SELECTED EXCERPT |
** BEGIN **

During our call, Searle explained how Housing Social works very clearly: "Say you're a landlord, you're renting the property out, you've got the management to deal with, you've got issue with rent arrears, the tenants might not pay,” he said. “So the model is, rather than someone renting out the house privately, they can give us the property. We then give it to Manchester City Council, it helps the council's homelessness problem and the landlord doesn't have to worry about rent collection, because every week we get the rent from the council."
It’s clearly a very good business model, and there’s no doubt that HSPG/Housing Social is providing the council with a lot of what it wants. But I was struck by the phrase “rather than someone renting out the house privately, they can give us the property”. It seems like an admission of something important, albeit obvious: that if these properties weren’t being used for TA, many of them would be rented out in the private rented sector. Where, as we know from fast-rising rents, decent homes are in great demand. In fact, when we spoke to David Ashmore, the council’s Director of Housing Operations, earlier this year, he specifically cited lack of housing supply as one of the drivers of homelessness in the city.
Searle was very clear that his company would never help a landlord to evict a tenant (“That would be creating homelessness”), but I asked him again: does he worry that the Housing Social model might create some perverse incentives? “If we found out a landlord was evicting someone to then give us the property, we wouldn't take it because we're about alleviating homelessness and that's creating homelessness,” he told me. “And the council have the same policy. Otherwise there's a vicious circle where someone could be evicted from the house and then end up in the same house through Temporary Accommodation, which is what nobody wants.”
To be clear, we have not unearthed evidence that the almost comically dystopian scenario outlined by Searle is actually happening: tenants being evicted and becoming homeless only to be offered the same property by the council as TA. And there’s no suggestion that HSPG is breaking any rules or even that it is particularly unusual. It seems from our reporting that a cluster of companies are operating on the same model in Manchester, it was just easier to find HSPG because they have a fancy website that explains show the company works and because they do a lot of PR.

** END **

GIVEN PROBLEM A |
Transcribe the Housing Social passage verbatim, everything from "It’s clearly a" down to "in the city.".
GIVEN PROBLEM B |
In the Housing Social passage, what did the council's Director of Housing Operations cite as one of the drivers of homelessness in the city?
The records play no part in what is asked here.

MATERIAL |
** BEGIN **

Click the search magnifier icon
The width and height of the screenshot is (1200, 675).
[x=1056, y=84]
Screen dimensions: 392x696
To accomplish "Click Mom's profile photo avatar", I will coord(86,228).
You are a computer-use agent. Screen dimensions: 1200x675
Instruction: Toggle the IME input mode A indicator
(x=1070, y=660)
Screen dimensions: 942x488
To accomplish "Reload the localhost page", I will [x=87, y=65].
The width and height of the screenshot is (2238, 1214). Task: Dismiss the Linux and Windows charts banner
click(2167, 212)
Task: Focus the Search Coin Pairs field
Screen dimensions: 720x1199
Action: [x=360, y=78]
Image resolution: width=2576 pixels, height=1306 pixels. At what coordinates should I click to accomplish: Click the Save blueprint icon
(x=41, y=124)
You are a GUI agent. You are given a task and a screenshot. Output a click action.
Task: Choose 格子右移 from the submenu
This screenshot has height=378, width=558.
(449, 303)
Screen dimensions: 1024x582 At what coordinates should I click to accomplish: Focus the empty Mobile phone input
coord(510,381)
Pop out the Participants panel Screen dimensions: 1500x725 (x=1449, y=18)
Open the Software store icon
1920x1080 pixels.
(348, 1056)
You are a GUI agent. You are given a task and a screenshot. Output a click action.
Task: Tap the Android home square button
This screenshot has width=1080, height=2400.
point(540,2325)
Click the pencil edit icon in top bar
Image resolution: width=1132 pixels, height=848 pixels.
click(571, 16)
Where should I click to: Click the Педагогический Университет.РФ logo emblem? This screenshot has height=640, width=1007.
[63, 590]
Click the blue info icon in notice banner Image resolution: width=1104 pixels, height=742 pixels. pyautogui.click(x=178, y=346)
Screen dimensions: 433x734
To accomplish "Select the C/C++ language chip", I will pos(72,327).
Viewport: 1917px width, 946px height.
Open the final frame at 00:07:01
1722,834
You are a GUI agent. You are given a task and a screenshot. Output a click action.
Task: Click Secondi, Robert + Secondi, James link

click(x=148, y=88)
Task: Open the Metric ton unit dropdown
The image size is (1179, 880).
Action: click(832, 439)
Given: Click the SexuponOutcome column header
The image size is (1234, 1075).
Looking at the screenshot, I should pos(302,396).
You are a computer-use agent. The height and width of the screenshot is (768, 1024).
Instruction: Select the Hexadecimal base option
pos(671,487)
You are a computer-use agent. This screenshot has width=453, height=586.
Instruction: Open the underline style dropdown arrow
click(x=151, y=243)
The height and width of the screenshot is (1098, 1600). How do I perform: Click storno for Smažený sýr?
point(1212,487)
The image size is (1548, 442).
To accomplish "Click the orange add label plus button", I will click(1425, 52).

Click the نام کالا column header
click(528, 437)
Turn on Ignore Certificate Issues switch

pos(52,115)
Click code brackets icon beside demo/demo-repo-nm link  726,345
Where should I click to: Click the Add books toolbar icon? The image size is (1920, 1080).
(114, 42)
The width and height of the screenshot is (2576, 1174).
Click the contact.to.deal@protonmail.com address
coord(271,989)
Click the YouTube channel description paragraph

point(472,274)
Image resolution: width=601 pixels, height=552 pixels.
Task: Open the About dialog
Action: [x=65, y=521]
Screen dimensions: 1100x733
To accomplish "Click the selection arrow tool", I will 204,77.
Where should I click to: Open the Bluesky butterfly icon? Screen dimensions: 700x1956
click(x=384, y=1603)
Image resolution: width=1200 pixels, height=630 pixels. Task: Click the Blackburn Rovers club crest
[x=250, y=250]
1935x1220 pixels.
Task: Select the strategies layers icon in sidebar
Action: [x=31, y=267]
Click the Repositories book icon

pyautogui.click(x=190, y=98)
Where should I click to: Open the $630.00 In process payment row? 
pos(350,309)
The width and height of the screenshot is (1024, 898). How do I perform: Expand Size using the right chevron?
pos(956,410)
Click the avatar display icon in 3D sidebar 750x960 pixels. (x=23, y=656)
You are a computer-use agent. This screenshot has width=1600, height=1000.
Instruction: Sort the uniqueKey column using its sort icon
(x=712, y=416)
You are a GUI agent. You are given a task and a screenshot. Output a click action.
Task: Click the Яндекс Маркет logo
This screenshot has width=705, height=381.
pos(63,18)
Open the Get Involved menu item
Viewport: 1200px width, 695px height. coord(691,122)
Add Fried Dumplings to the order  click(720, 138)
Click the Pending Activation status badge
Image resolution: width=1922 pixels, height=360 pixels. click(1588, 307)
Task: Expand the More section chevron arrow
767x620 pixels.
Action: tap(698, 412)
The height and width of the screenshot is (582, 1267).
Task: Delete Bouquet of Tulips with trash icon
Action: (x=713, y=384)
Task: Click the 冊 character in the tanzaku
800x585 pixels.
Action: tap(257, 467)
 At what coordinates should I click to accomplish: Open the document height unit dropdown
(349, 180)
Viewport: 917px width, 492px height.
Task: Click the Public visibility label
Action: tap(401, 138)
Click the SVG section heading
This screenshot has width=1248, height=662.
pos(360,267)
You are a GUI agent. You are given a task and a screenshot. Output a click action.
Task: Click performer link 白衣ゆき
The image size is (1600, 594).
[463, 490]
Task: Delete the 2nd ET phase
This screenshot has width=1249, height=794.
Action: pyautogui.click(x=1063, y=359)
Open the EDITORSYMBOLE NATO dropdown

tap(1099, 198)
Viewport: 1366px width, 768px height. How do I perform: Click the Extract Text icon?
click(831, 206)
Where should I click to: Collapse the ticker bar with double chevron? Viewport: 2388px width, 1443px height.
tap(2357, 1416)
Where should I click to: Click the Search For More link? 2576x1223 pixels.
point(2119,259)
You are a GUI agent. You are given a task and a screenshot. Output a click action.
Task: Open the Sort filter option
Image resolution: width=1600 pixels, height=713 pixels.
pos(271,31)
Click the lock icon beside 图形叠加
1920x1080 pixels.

** END **

COMPLETE OUTPUT A |
It’s clearly a very good business model, and there’s no doubt that HSPG/Housing Social is providing the council with a lot of what it wants. But I was struck by the phrase “rather than someone renting out the house privately, they can give us the property”. It seems like an admission of something important, albeit obvious: that if these properties weren’t being used for TA, many of them would be rented out in the private rented sector. Where, as we know from fast-rising rents, decent homes are in great demand. In fact, when we spoke to David Ashmore, the council’s Director of Housing Operations, earlier this year, he specifically cited lack of housing supply as one of the drivers of homelessness in the city.

COMPLETE OUTPUT B |
A lack of housing supply.